We hear so much about inclusion, diversity, tolerance, etc. in our parish (for an example). It is seemingly a “sin” to exclude anyone for any reason. So why are the other language groups there being excluded? (Not that I’m dying to hear Mass in Tagalog or whatever…) But as others said, this practice of preferring Spanish IS exclusive of many others, including those who prefer tradition in general and Latin in either the NO or the traditional Mass. Do the modernist types even think of that?
Latin is for everyone. And Hispanics are not dumb. Somehow our parishioners whose first languages are not Spanish or English seem to manage.
@St. Epaphras—No need to thank me. If i said anything useful believe me it did not originate in me.

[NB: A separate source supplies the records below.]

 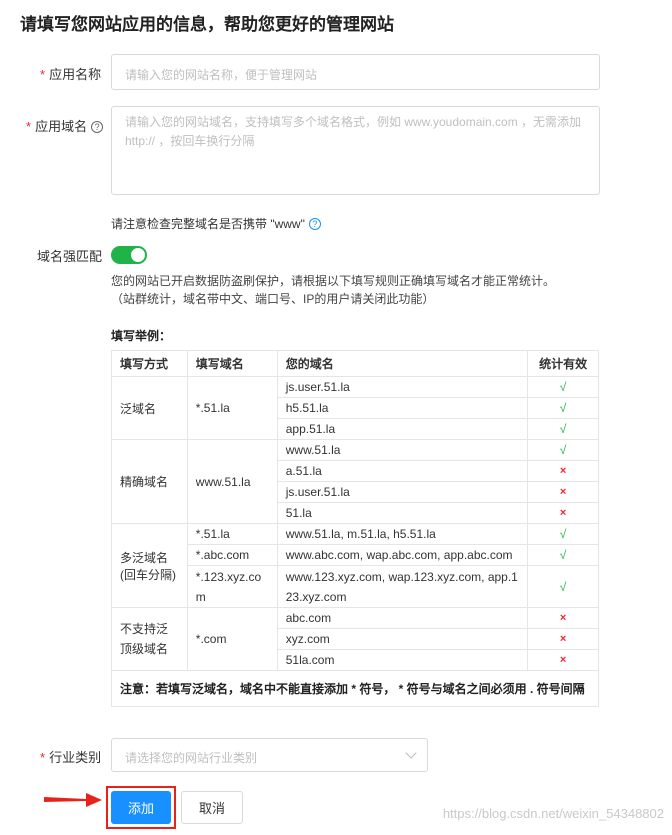 I want to click on cancel-button: 取消, so click(x=212, y=808).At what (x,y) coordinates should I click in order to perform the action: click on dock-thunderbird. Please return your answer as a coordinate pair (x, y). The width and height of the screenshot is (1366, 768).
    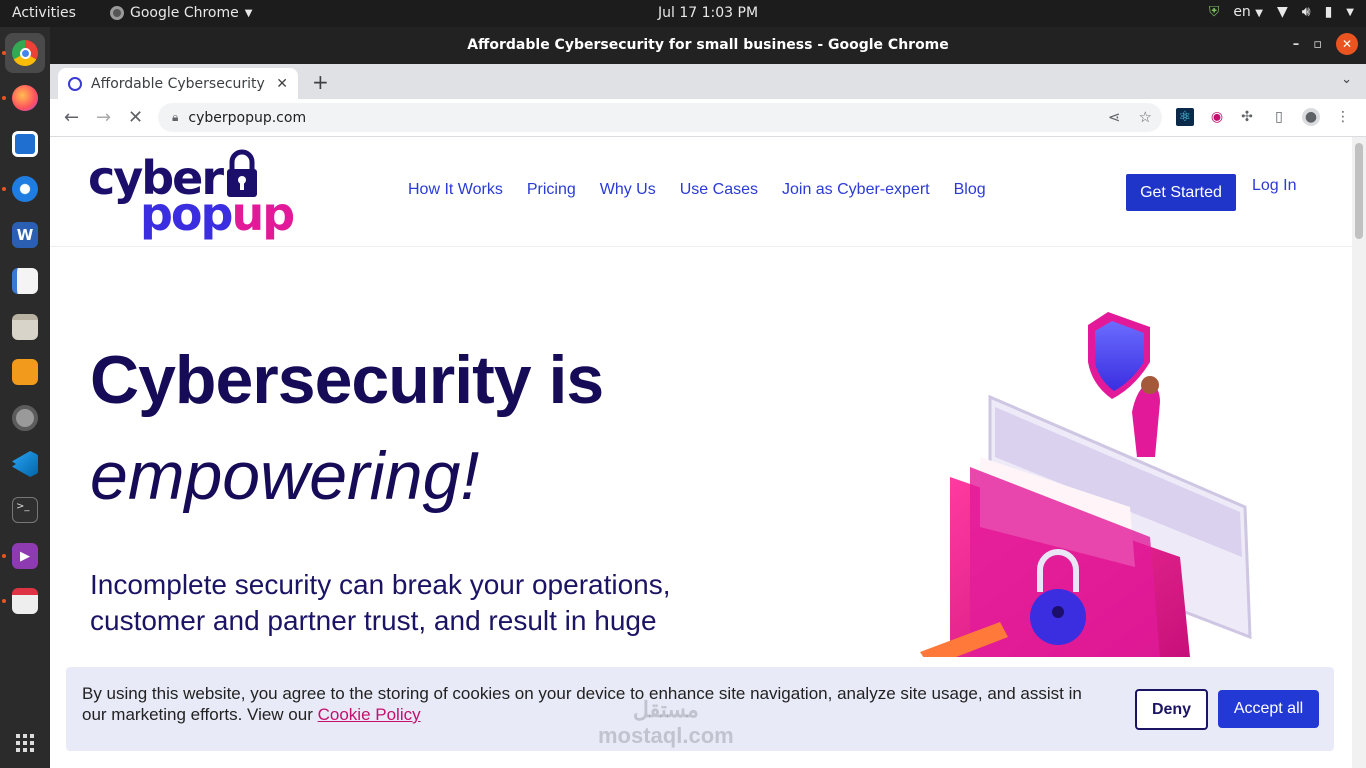
    Looking at the image, I should click on (24, 189).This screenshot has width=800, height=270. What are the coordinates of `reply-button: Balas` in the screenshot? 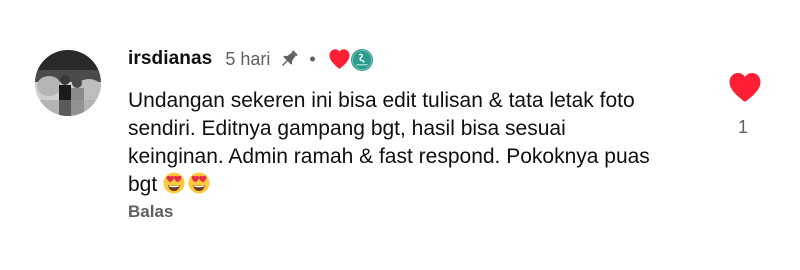 It's located at (150, 212).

I am overjoyed that the good God has found a use for me :) I pray that Priests and Bishops will wake up from the secular stupor of “inclusion, diversity, tolerance” lies. It’s a ploy used very effectively so far by the enemies of the One True Faith. It makes our Shepherds afraid to speak Truth and thereby makes them weak and ineffective in the war to save souls.
Our Lady Queen of the Clergy pray for us!
Here in San Fernando Valley, part of LA, CA diocese, there are a lot of bilingual masses. I tried several times to attend mass at several parishes. It does not work for me. It losses the reverence of the mass (maybe for me). I just think that if you are in Rome, be a Roman. Even though I do not understand Spanish, it is easier to follow than having Spanish & English. I hope the bishops and priests will just do it in one language. Unity does not come in several languages.